§ **Problem to solve**
Transcribe this listing exactly; omit the pictures.

§ **Entries shown**
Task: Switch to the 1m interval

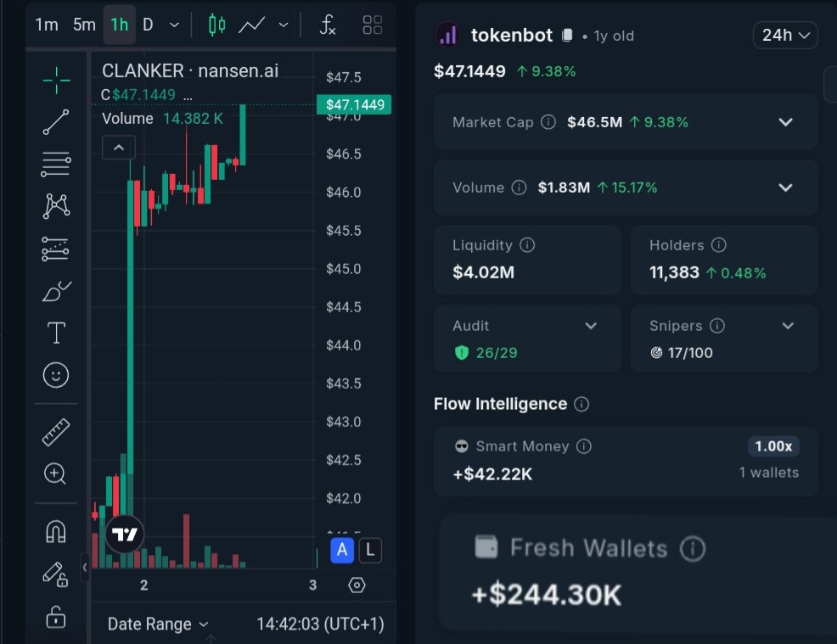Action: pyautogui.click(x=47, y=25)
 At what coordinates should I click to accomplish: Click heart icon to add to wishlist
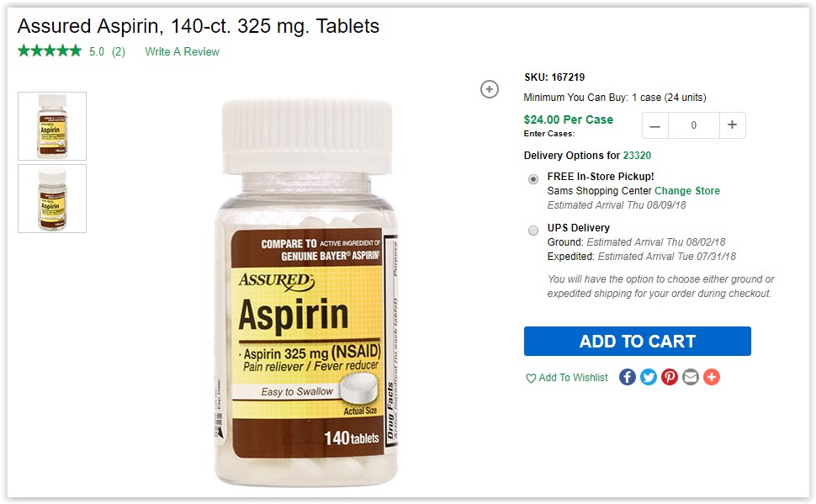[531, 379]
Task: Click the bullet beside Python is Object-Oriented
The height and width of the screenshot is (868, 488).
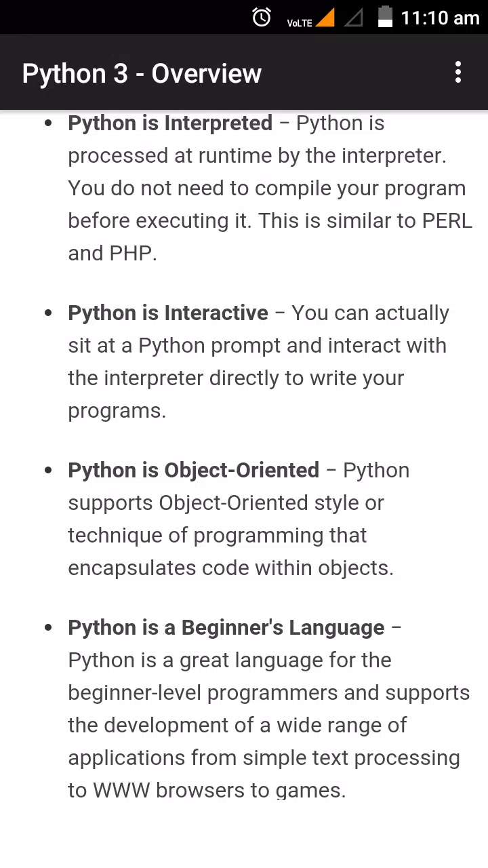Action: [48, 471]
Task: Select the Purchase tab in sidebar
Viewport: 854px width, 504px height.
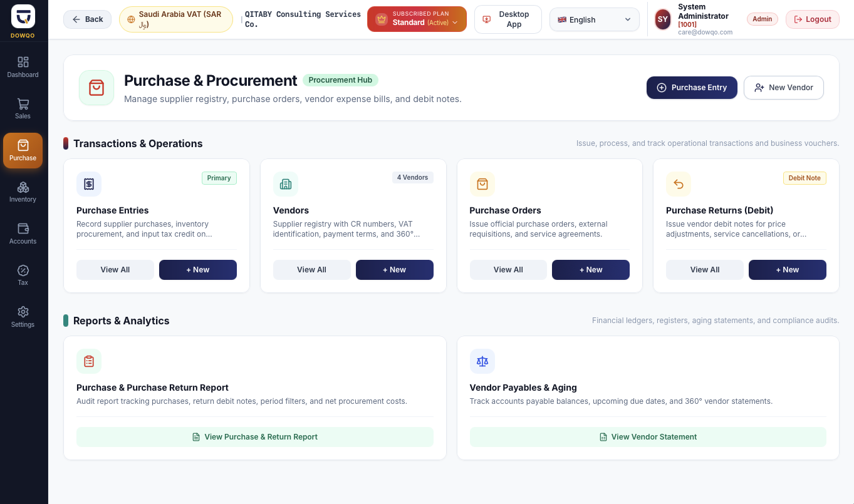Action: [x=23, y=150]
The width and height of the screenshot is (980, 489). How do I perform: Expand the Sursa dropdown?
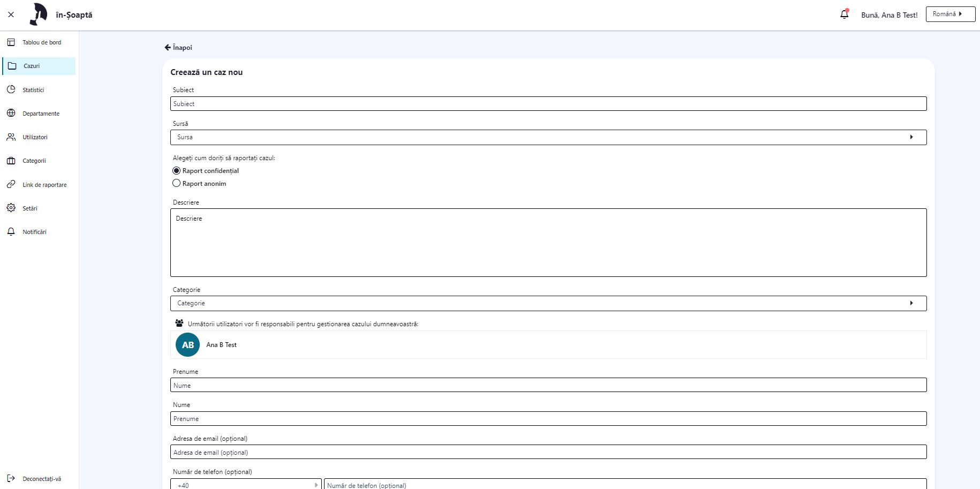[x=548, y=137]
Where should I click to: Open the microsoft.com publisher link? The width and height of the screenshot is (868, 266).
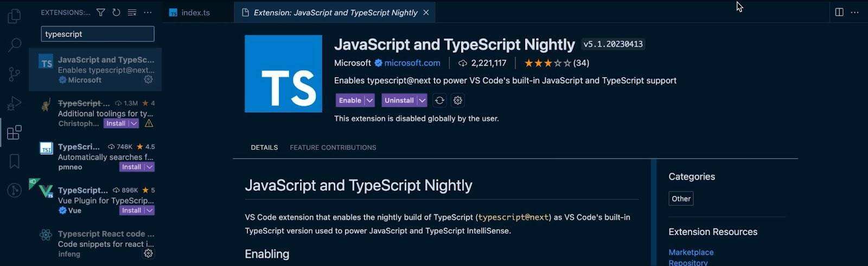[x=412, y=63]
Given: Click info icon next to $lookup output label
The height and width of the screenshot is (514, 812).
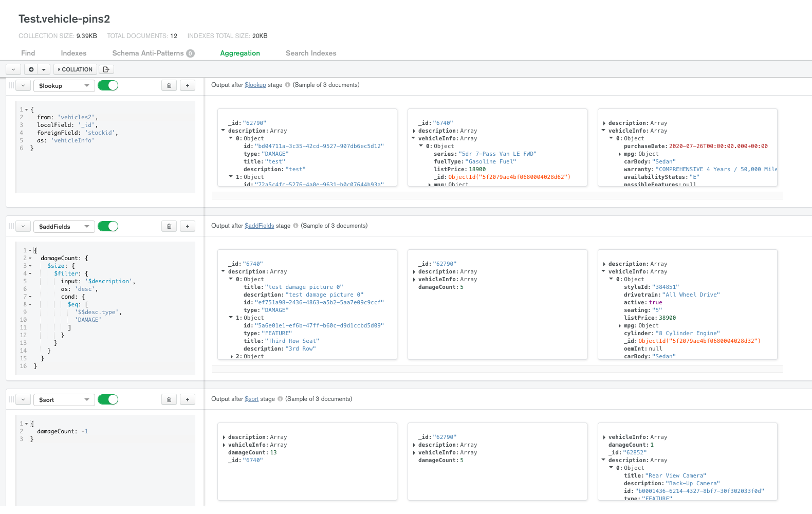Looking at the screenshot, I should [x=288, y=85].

§ **Solved problem**
Task: Switch to the 1m interval

Action: pyautogui.click(x=47, y=25)
 At what coordinates should I click to accomplish: Click heart icon to add to wishlist
[531, 379]
Task: Click the bullet beside Python is Object-Oriented
The height and width of the screenshot is (868, 488).
Action: [48, 471]
Task: Select the Purchase tab in sidebar
Viewport: 854px width, 504px height.
Action: [x=23, y=150]
The width and height of the screenshot is (980, 489). How do I perform: Expand the Sursa dropdown?
[x=548, y=137]
Where should I click to: Open the microsoft.com publisher link? The width and height of the screenshot is (868, 266).
[x=412, y=63]
Given: Click info icon next to $lookup output label
The height and width of the screenshot is (514, 812).
Looking at the screenshot, I should [x=288, y=85].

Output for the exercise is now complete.